You wake in a shallow grave in the desert. It's night. You have no memory of how you got here, or who you are, or the location of your clothes. A scar of neon in the shape of a city squats on the horizon. There are answers there. And trouble.
ALAS VEGAS is a dark journey through a bizarre and terrifying casino city where everything has a price. Caught in a war between the Rat Packers who run the place, the players must find allies, the truth and a way to escape. Memories are recovered, secrets are revealed, old debts are settled, and nothing is what it seems.
The game lasts four sessions, structured like a miniseries, leading to a revelatory final showdown. It's Ocean's Eleven directed by David Lynch. It's Franz Kafka's Fear and Loathing. It's The Hangover meets The Prisoner. It's not like anything you've played before.

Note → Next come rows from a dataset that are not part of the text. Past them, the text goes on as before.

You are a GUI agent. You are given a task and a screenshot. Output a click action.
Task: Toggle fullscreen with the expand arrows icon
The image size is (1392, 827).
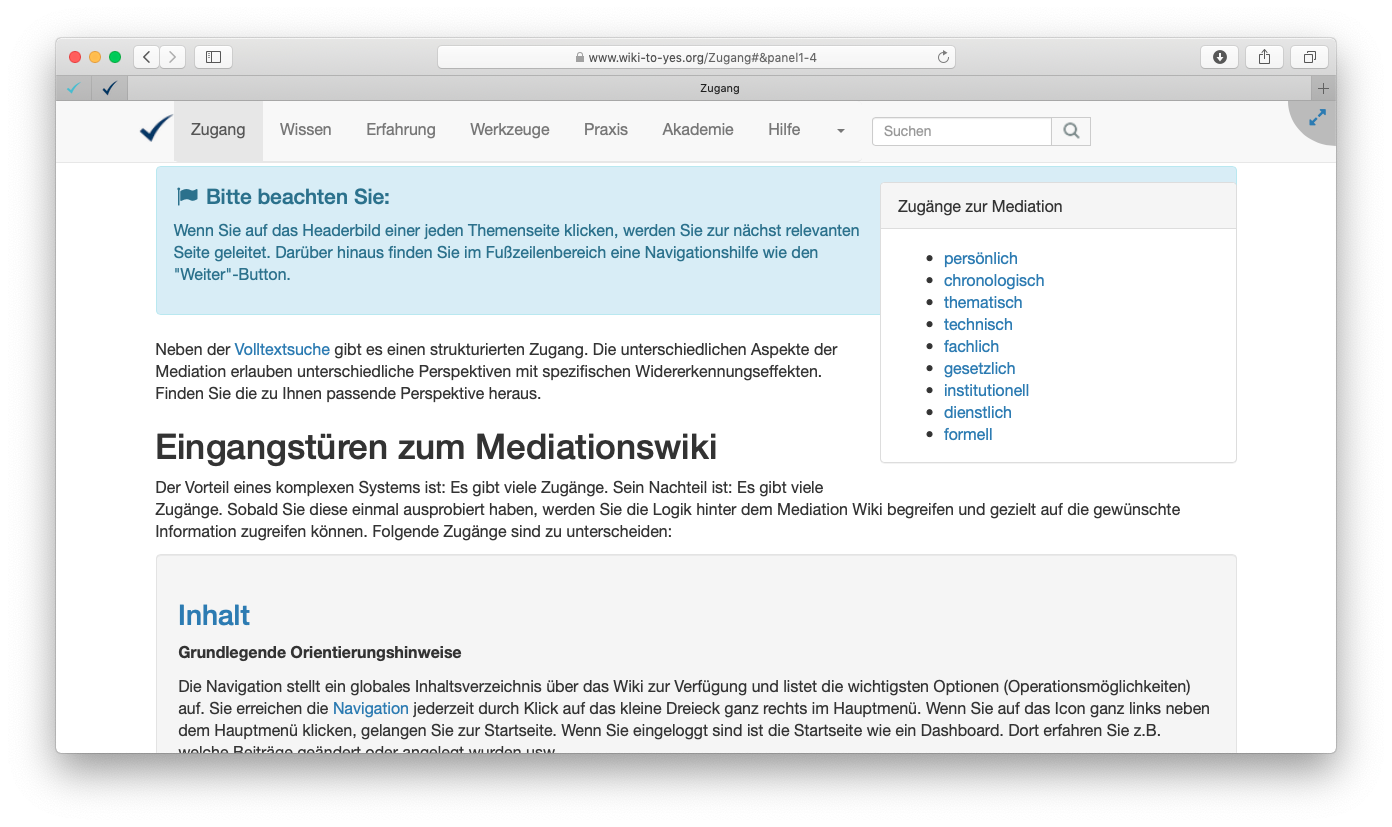click(x=1317, y=118)
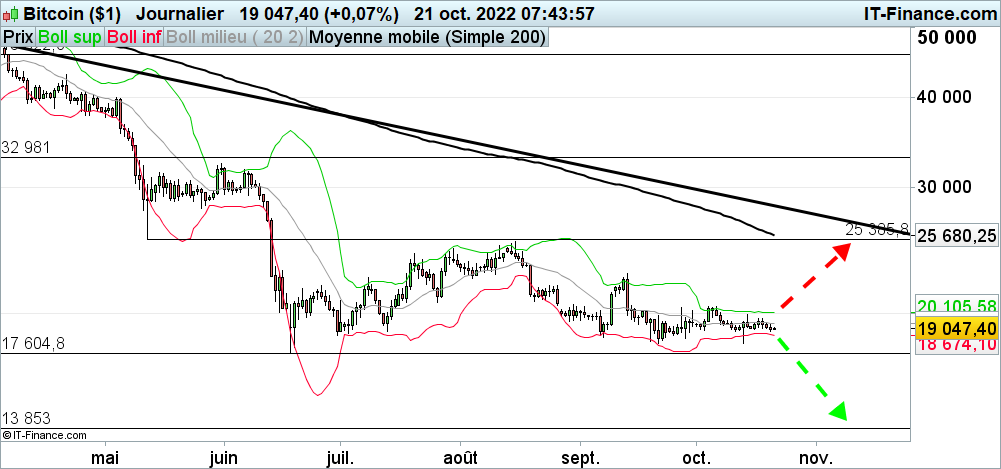Image resolution: width=1001 pixels, height=469 pixels.
Task: Select Moyenne mobile (Simple 200) label
Action: (x=428, y=38)
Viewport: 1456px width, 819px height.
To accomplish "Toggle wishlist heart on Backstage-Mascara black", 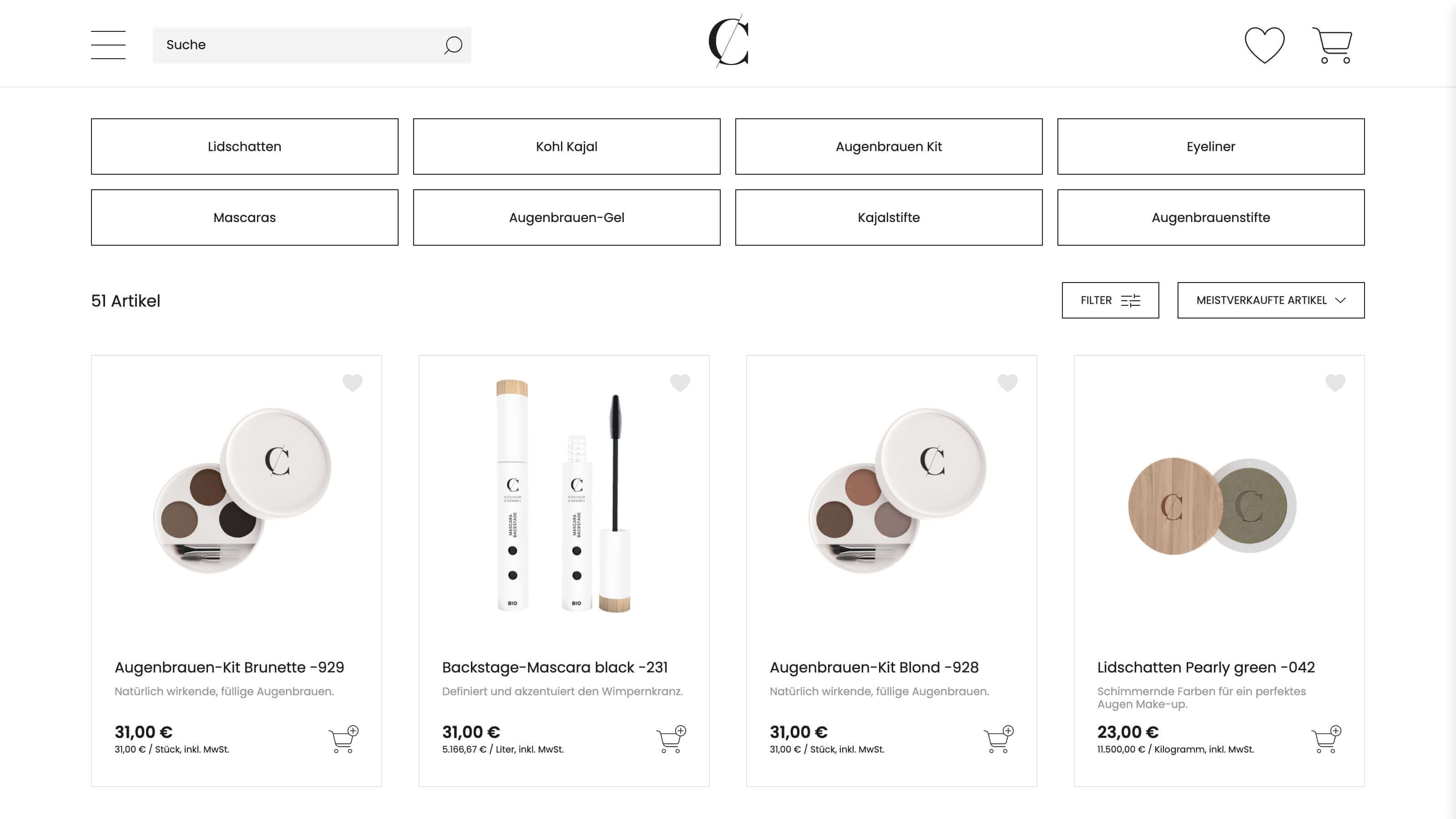I will 680,383.
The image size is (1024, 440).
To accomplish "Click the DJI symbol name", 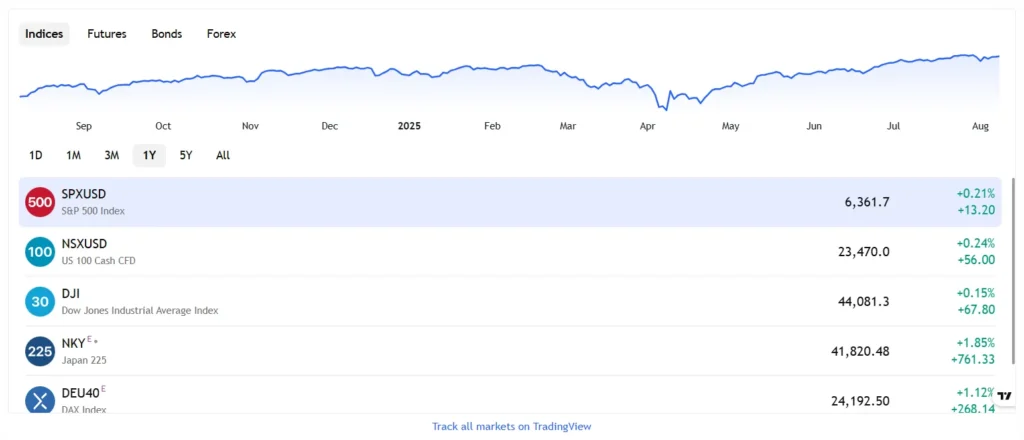I will point(71,293).
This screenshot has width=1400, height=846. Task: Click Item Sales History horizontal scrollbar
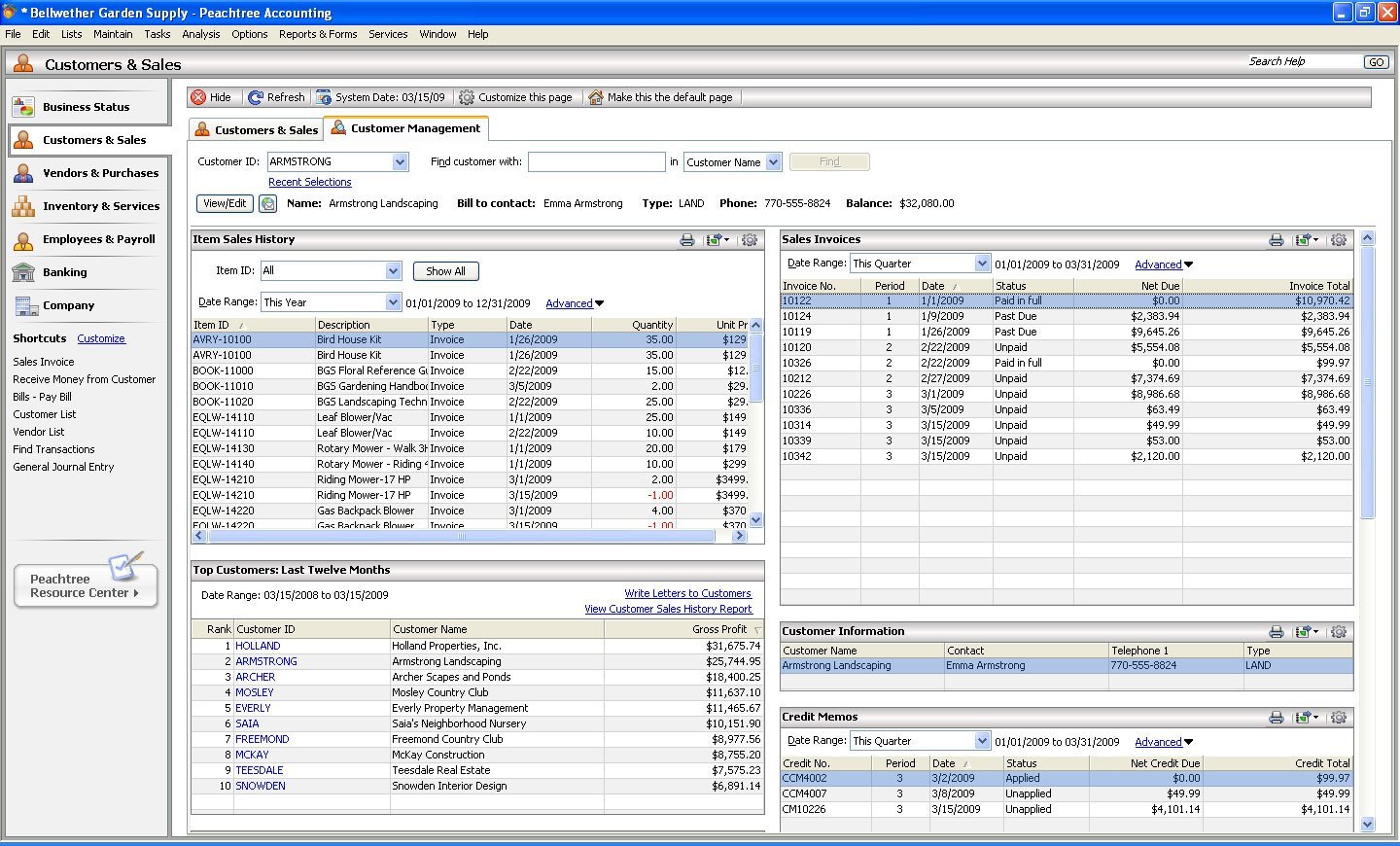(462, 536)
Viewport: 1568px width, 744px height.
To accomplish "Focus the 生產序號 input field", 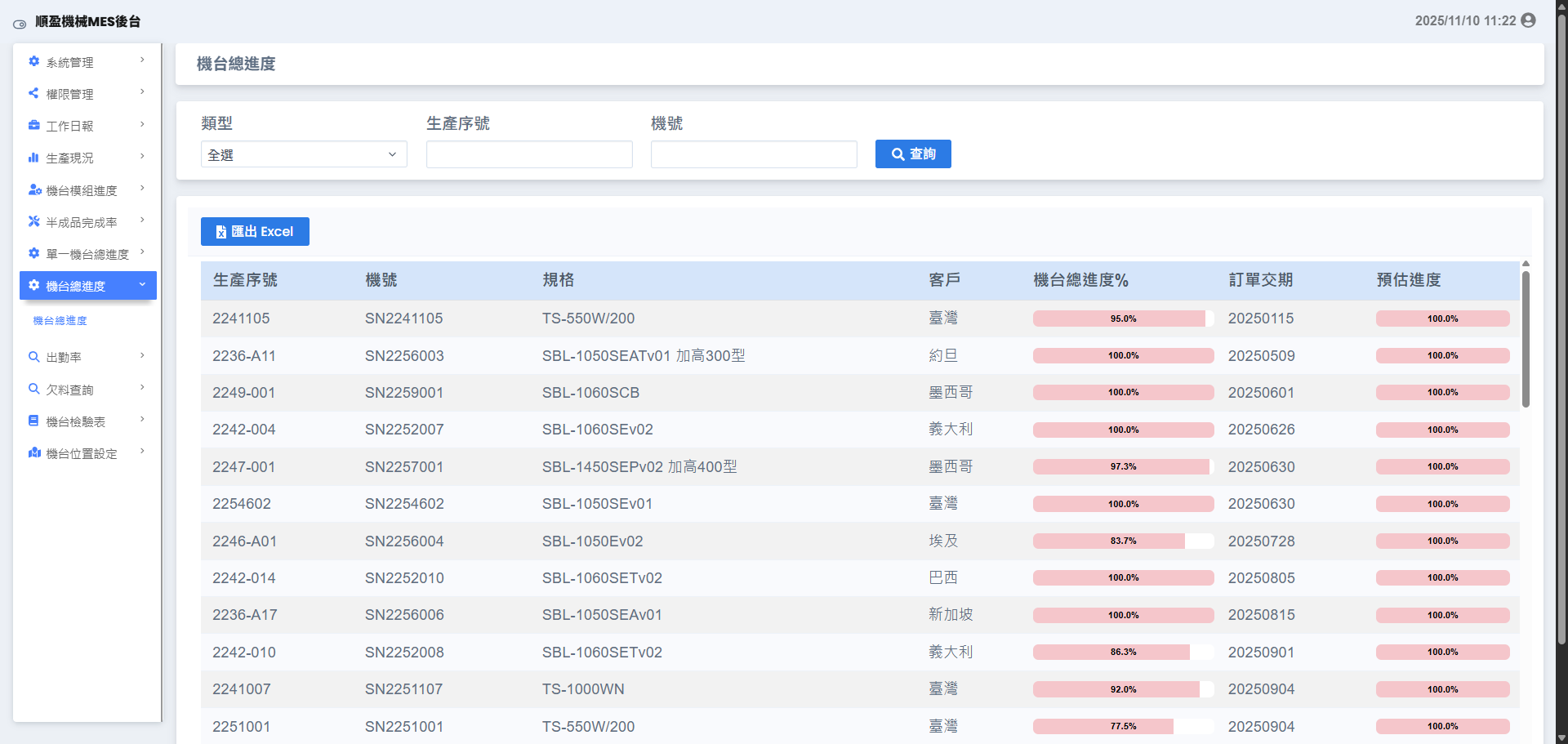I will point(529,154).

PLUS THREE MORE FUGUE CAMPAIGNS
ALAS VEGAS runs on the Fugue game system, built to tell stories of characters with amnesia. It uses Tarot cards and rotating GMs to create unique, high-tension adventures, heavy on character and narrative. The book contains ideas, background, and game-running advice by some of the finest RPG designers alive, and three extra Fugue campaigns: Yet Already, frantic time-travel to save a chaotic, collapsing universe; Warlock Kings, paladins returned to life as generals of a dark army; and Remembering Cosmic Man, the strange histories of superheroes. Plus all the Fugue mechanics, of course.
There's also a complete stand-alone story-game set in the blood-red heart of classic Vegas, Killing Bugsy Siegel by Kenneth Hite.
"The ultimate one-shot roleplaying game" - Reviews from R'yleh
"Alas Vegas is a stunning self-contained game with a heck of a narrative punch" - Jason Mical
About the Creators
James Wallis, 'the godfather of indie game design', is the Origins Award-winning designer behind Once Upon a Time, The Extraordinary Adventures of Baron Munchausen, and the 2017 reboot of Paranoia.
Alas Vegas contains contributions from Richard Dansky. Matt Forbeck, Gareth Ryder-Hanrahan, Kenneth Hite, Laurent Devernay and Jerome Larre, Robin D. Laws, Johnstone Metzger, Mike Selinker, Sean Smith, John Scott Tynes and Allen Varney, and artwork by John Coulthart, Dennis Detwiller, John Kovalic and Niki Hunter.